ASCII by Jason Scott

Jason Scott's Weblog

The Wikipedia Database Secret —

Actually, it’s probably not entirely a secret, but here you go.

Wikipedia database dumps
fail constantly.

They fail in great numbers, and are then not re-attempted for weeks. As a result, many changes go on for months with no backup. The databases sometimes scroll off, meaning you lose the older ones while not having new ones. It is a big goddamn mess.

Maybe you didn’t know about these database dumps. I’ve been downloading them pretty seriously for a few years now. Even the insane twiddling of a thousand little emperors can’t divest things like the great talk pages, the surviving-for-a-while articles later deleted, and the link lists. It’s worth it to have these things. It’s something else to keep around.

The administrators like to say they’re working on it, but the fact is, they’re not able to keep up. They’re breaking. Millions coming in and they can’t make this work. It’s very sad.

I save a lot of things. It never hurts and disk space is cheap. I’ve been downloading every wikipedia image uploaded. I’ve been downloading every flash sent to 4chan. I’ve been grabbing many webpages and offered items, and many times in the past few years this has been rewarded, as things are lost forever… until I put them up again.

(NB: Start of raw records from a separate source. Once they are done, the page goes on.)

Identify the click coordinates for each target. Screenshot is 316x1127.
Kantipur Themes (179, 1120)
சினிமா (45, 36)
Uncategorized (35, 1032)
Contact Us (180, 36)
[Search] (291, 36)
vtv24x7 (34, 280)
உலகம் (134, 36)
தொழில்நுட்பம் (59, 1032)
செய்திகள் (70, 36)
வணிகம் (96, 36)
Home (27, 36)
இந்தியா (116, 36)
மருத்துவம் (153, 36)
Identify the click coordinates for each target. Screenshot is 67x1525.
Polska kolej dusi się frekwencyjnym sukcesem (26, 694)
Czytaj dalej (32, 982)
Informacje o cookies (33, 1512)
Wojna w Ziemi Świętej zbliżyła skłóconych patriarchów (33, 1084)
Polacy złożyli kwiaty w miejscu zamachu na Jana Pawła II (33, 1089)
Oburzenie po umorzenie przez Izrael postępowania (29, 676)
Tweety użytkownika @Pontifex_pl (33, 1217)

Here’s hoping someone there gets their act together. I’m waiting….

Categorised as: Uncategorized

Comments are disabled on this post


  1. Spirit says:

    May I ask what do you use for website saving?

  2. Terry McCall says:

    packrat. =p

    That’s some interesting info though… with a project as big and active as wikipedia I wonder so hard what kind of solution there could be.